Hello! Lost this game with white pieces and against a lower rated player. So actually I feel pretty sad.
Anyway I'd appreciate your help to try to extract lessons from this and hopefully learn something and prehaps improve.

I'll comment my thinking, it was a 3:0 game so of course there are mistakes on both sides (keep in mind I'm a lower 1800 player and the opponent is 1600, closer to 1700).

This was my idea: play the Danish gambit with white. But I started badly. And ended worst and got checkmated. 

I'm not sure but I feel that I was intending a game that didn't happen a Danish Gambit and I instead adapting to that game that was happening on the board I tried to go for it. My position started to worsen. Then castled the wrong way. And after some bad moves there were no possible recovery.

Here is my game as I saw it

ok so far
3. Nc6 He's afraid to take the second pawn and defends it while developing, not exactly what I was expecting to face.
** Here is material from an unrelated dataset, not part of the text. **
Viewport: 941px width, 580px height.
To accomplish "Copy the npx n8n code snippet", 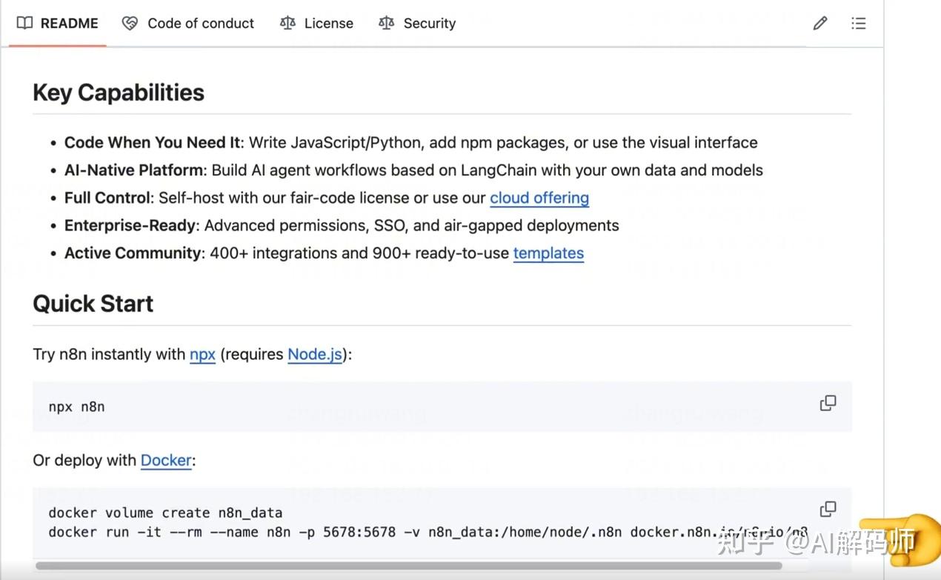I will point(828,402).
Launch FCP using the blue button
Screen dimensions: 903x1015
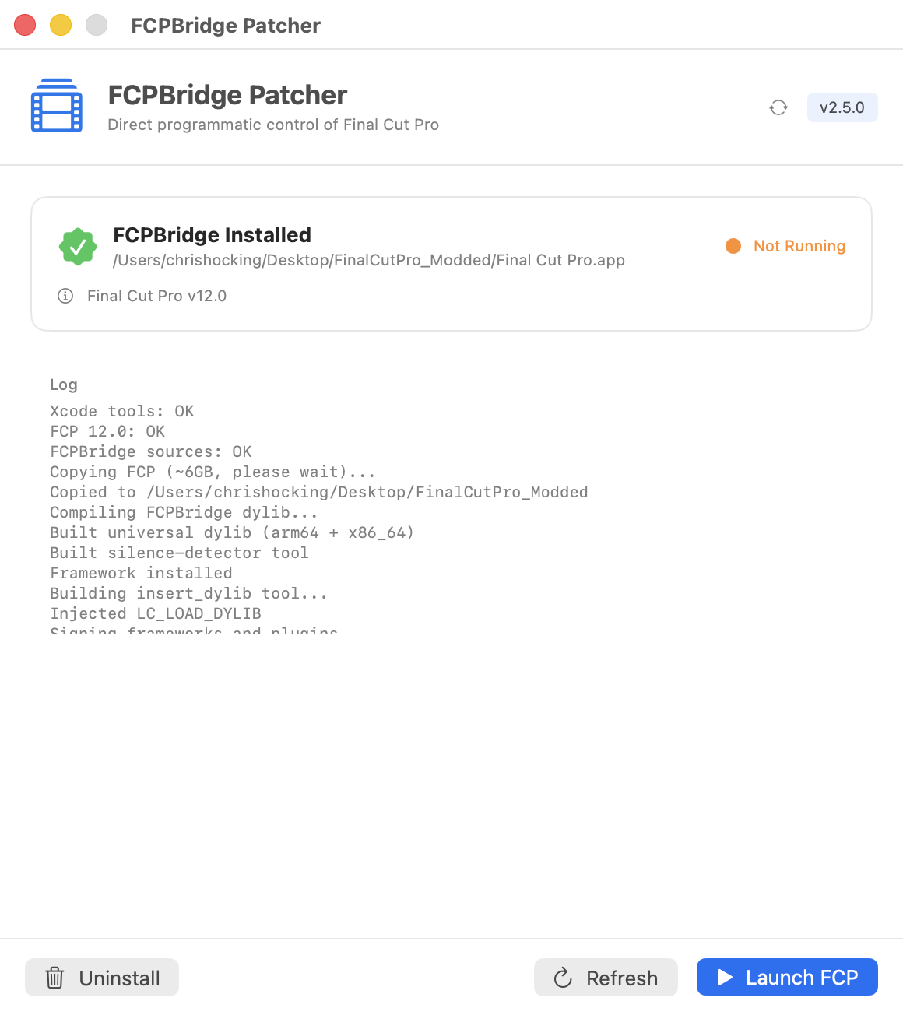(787, 977)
I knew that taking cxd4 would be better but I wanted to play danish gamibt so I ignored the chance to have both pawns in the center
4. Bc4, if you don't take the pawn ok, but I want to start developing my light square bishop. dxc3, I still don't care, wanna develop my pieces fast, so
5 . Qb3 and opponent plays Ne5 attacking my bishop to get rid of my developed piece, and defending g7 at the same time. Very Annoying!!!
6. I spent a couple of seconds thinking here to play the awfull Be2 retreat. At that point I didn't see Nge2, but to be honest I wanted to keep my bishop on the board
. He played Nf6, super natural
7. Finally I get rid of the hungry pawn with Nc3 and I defend my e4 central pawn. He responses bc5, pointing to f2.
8. h3 (I know might be tons of better moves and probably I paid the price of this second bad move, first I felt kinda wrong was my Be2 retreat, but I thougt that was needed). This one was in order to avoid any possible complication over f2 I his night was intending to enter my kingside.
He short castles
9. Bg5 pinning the knight and developing. Black goes h6, he doesn't want complications either and kicks the bishop out
10. Bh4 I maintain the pin. Ng6 he really heats my bishop there
11 Bg3 my only possible move since I want to keep my bishop pair
This far I haven't achieving anything at all. He goes d6 opening the way to his undeveloped bishop
12 Nf3 developing my knight. Black plays Be6 developing his bishop with tempo on my queen.
13 Qc2 I have to move out of there. He plays Re8 improving rook.
14 0-0-0 long castle and I regret that. During the game I felt it has sense.because black has 2knights and 2 bishops pointing my kingside. And I have 3 pieces to defend. Now I felt it was wrong to long castle. What do you say and why?. He plays a6 (I suppouse he wants to pawn storm my king)
15. e5, I push my central pawn, he can't take with pawn because of the xray attack on the queen, so Nd7.
16. exd6 My instint says I have removed 1 of the defenders of the castle and I'm clearing attack lines towards the king opening the position. He answers cxd6
17. bd3, battery, and opening the e file for my h1 rook, he goes Ne7. What do you think of that black move?
18. Here goes my rook I'm trying to improve my pieces to maximize their power but the e file is not so open right now. Bb4 this is annoying.... since I long castled, can't capture with queen once he trades bishop x knight.
19. Re3 I feel sad about this move..... I guess Kb1 would be more reasonable. And probably it was a "hope chess" move, wishing he don't trade immediatly so I could recapture with rook, which is impossible right now because my bishop on c3 is on the way. Black goes Bxc3, my "hope chess" paid the price, now I have to destroy the castle in a horrible way
20. bxc3 at this point my possition is so poor, he goes Qe5 and my sad a2 pawn is under fire
21. Another bad move.... how I ended like this....? N5 he goes for the trade
22. and I took with this rook (I'm not thinking anymore, that was a very bad recapture, but everything went wrong at this point. Taking with my e3 rook probably sligthly better but I can't avoid the pin anyway


1) Should I've been for taking the central pawn in the very begging of the game and forget the Danish?
2) Should I've castled short?
3) Was my h3 a doom for me
4) All the rest of the game is just pain

Finally should I avoid to try to play that kind of games agains a lower rated player, and go positional instead. I had better results agains him in past (we played 13 games, I won 9, he won 4, but normally is not easy to win against him)

 

Dzindo07

First of all you could have saved the game on move 25 because 24. ... Nf5?? is idiotic. You play Bb4 immediately and basically one way or the other a lot of pieces get traded and you end up more or less equal.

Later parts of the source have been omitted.